Dedalus Wine

Bourgogne Rouge, 2009 Pierre Guillemot


Posted by Jason on Tue September 06, 2011

Eight generations (and counting) of the Guillemot family have held the reigns of the family domaine. In a post-Enron world, the average member of Gen-Y might switch careers a dozen times. A career calling has become a rarity. A family calling – the type of epic, multi-generational commitment we have here – has become a window into the past.

Much about the Guillemot family’s wines seems to resist time. Their cramped, seemingly ancient cellar stretches out into the darkness under Savigny-lès-Beaune. There you can witness a different sort of family history. History under a cork, in stacks of unlabeled bottles – row upon row, vintage after vintage until the darkness swallows them up. The family’s techniques, too, seem out of time – their wines are fermented in large old demi-muid – enormous 600 liter barrels that demonstrate a resistance to conform to trends, an unwillingness to capitulate just to make the sale. While plenty of other producers in the area whack their wines with an enormous concentration of new oak, Guillemot uses none. The Domaine is interested in one thing: bottling pinot noir that gracefully represents Savigny-lès-Beaune.

These are wines for the ages.

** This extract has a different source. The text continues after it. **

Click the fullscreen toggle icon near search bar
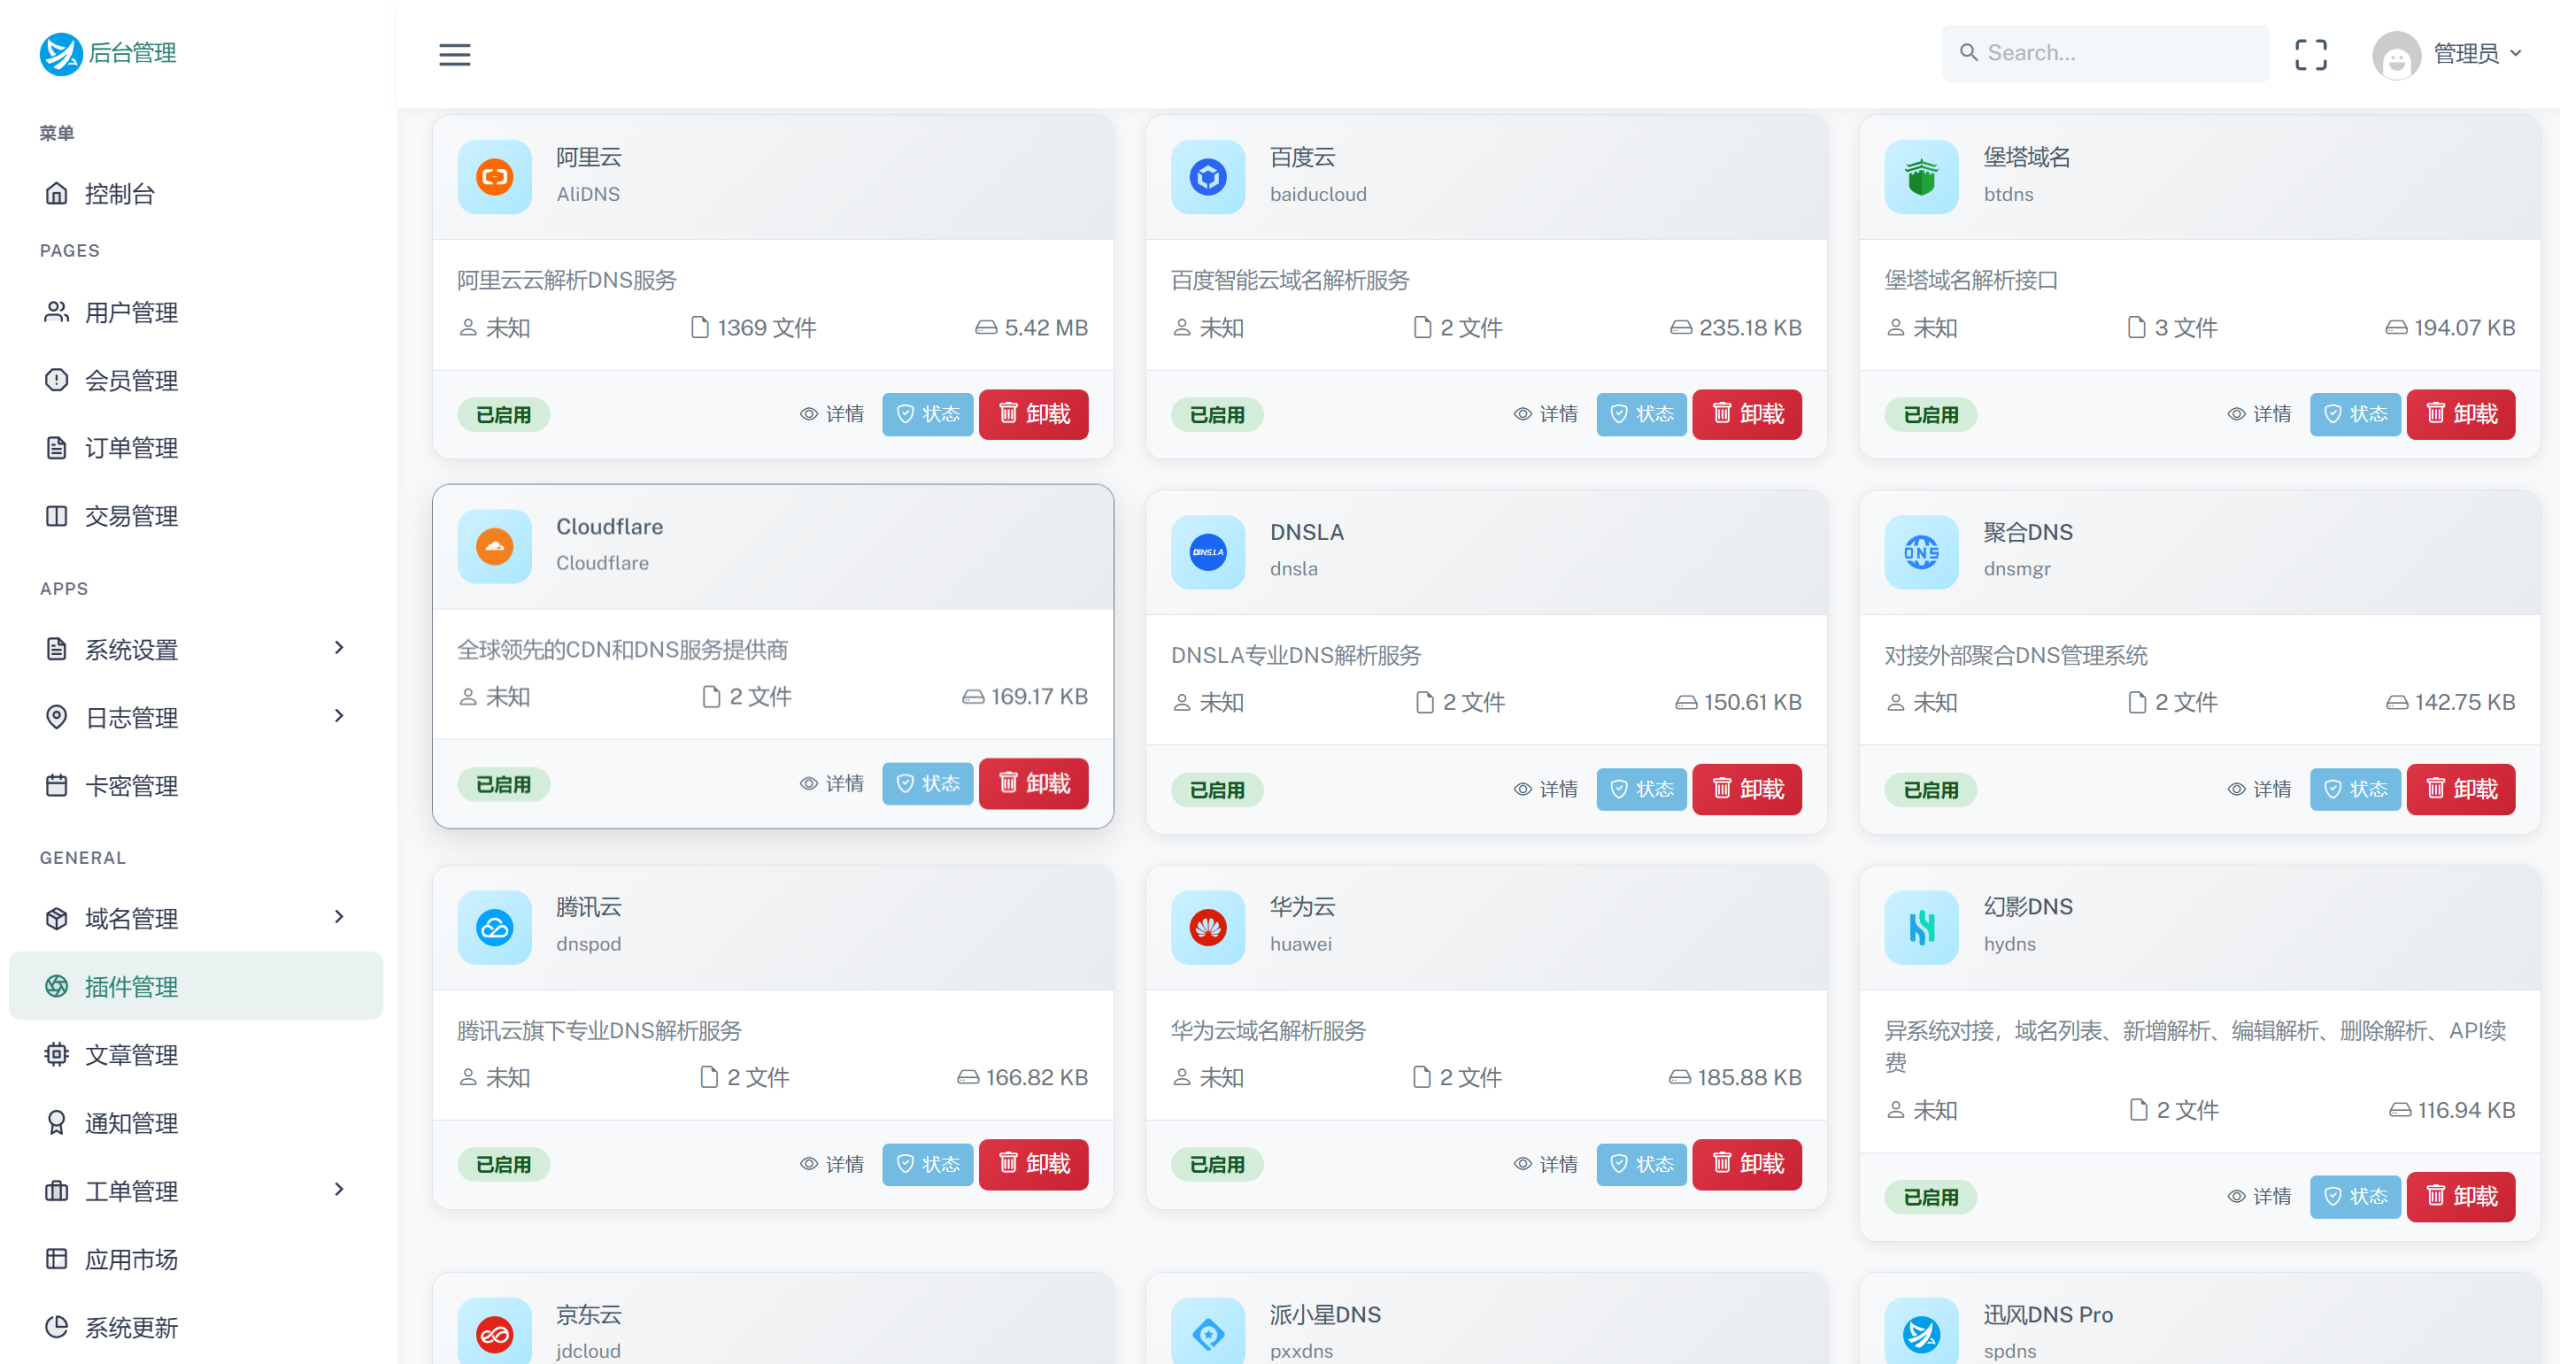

Earlier this year, Jean-Pierre Guillemot poured me a taste of Savigny-lès-Beaune Serpentières from 1976. It was one of the single most stunning wines I have tasted. Soft, perfumed, still vibrant. I tried my best to capture what I was experiencing, and ended up with a page of hasty scrawl that read more like a rip-off of Proust than a tasting note. I’m sure that the Serpentières represents one the greatest values to be had in Burgundy. I promised myself that I wouldn’t let a vintage pass without putting a case of it in my cellar. A commitment like that comes with some serious concern. I needed a firewall, a buffer that would remind me of what I had in store for me I I could resist temptation for a decade. But it had to be a pretty damn good reminder. This wine is my solution. The second greatest deal in red Burgundy – Domaine Guillemot’s Bourgogne rouge. So, indeed, this has become a double-promise. I promise that every case of Serpentières I buy from this Domaine will also be accompanied by a case of Bourgogne rouge.

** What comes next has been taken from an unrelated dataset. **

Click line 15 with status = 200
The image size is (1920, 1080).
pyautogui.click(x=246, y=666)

If you lost a bottle or two of the Guillemot Bourgogne rouge in your basement, and uncovered them in a few years, you would no doubt be very happy with the contents. This is one of the few truly killer bottles of Pinot Noir you can have for less than twenty bucks. But you don’t have to wait. Not too long, anyway. Dump a bottle of this wine into a decanter. Give it about a half an hour. The results are wild – a perfumed nose of red cherry and strawberry, candied orange and rose, underpinned by just a bit of earthy funk. The first sip is a bit tart – mouthwatering, bright cranberry and red cherry show up in the first wave of flavor. There are other layers – interesting layers – to be uncovered. There’s a tangerine and grapefruit mist that floats above the red fruit. On the back end, the wine leaves behind a bit of mushroom and earth. This isn’t the concentrated muck that all to often passes for pinot noir these days. It is the real deal – svelte and juicy. Drink this wine with a perfectly roasted chicken. I like the recipe from the Zuni Cafe cookbook – especially this adaptation from the Smitten Kitchen.